Find the line holding "[NASTRO ADESIVO TESA" in the entries below. Give it again exactly, along with every line after it up to and including the line holding "NASTRO ADESIVO 19X66MT IN PPL (867, 1220)".

==================================================

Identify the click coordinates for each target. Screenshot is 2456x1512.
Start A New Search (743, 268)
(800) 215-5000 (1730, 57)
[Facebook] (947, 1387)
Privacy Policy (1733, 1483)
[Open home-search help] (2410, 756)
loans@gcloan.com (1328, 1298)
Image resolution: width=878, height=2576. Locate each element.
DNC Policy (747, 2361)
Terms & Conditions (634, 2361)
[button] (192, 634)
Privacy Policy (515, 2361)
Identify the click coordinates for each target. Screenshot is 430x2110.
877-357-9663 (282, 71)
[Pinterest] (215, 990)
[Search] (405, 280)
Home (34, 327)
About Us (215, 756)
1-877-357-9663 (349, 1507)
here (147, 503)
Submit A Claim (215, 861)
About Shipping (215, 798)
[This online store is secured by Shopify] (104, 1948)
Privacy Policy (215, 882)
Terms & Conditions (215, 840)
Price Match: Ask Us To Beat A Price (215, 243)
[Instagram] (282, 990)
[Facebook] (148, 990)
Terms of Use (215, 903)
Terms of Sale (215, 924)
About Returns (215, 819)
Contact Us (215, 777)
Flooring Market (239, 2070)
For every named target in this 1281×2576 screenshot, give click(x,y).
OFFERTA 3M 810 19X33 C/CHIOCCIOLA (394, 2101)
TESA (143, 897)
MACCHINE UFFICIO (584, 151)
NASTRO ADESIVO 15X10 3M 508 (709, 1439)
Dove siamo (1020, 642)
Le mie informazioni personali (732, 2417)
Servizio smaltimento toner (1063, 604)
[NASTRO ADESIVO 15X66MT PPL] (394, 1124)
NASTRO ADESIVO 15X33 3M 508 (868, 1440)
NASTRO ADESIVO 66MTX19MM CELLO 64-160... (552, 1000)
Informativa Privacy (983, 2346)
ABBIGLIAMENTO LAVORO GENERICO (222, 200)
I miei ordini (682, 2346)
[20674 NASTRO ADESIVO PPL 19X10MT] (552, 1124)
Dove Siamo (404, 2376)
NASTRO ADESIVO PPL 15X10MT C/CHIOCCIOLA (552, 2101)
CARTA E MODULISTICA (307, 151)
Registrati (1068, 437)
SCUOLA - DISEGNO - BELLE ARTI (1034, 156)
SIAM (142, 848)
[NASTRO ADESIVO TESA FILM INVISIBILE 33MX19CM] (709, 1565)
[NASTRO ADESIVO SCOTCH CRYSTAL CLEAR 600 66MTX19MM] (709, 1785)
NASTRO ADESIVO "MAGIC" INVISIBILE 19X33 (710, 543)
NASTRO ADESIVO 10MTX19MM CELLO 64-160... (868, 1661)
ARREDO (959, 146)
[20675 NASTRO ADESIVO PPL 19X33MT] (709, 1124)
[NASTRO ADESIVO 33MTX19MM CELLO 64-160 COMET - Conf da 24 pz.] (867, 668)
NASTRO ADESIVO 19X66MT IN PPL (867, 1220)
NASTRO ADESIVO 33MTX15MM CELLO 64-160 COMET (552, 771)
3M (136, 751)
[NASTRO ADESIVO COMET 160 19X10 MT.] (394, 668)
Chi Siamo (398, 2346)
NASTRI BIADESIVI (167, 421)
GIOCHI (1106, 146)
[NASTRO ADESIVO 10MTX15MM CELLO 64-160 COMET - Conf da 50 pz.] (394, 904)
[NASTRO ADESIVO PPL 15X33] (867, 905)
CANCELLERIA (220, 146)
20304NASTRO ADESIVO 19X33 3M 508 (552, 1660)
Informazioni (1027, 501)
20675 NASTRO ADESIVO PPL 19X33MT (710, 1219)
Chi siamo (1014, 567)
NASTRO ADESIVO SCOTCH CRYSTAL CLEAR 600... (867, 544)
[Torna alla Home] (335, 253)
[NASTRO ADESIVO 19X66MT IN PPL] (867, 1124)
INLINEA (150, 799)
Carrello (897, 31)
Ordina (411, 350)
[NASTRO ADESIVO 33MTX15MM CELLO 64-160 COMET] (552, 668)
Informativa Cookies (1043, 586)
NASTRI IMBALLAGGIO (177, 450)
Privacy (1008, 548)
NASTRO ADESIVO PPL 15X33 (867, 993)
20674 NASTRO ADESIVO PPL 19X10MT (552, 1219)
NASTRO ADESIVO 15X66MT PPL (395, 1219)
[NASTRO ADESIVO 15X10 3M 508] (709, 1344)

==================================================

Problem solution:
[NASTRO ADESIVO TESA FILM INVISIBILE 33MX19CM] (709, 1565)
[NASTRO ADESIVO SCOTCH CRYSTAL CLEAR 600 66MTX19MM] (709, 1785)
NASTRO ADESIVO "MAGIC" INVISIBILE 19X33 (710, 543)
NASTRO ADESIVO 10MTX19MM CELLO 64-160... (868, 1661)
ARREDO (959, 146)
[20675 NASTRO ADESIVO PPL 19X33MT] (709, 1124)
[NASTRO ADESIVO 33MTX19MM CELLO 64-160 COMET - Conf da 24 pz.] (867, 668)
NASTRO ADESIVO 19X66MT IN PPL (867, 1220)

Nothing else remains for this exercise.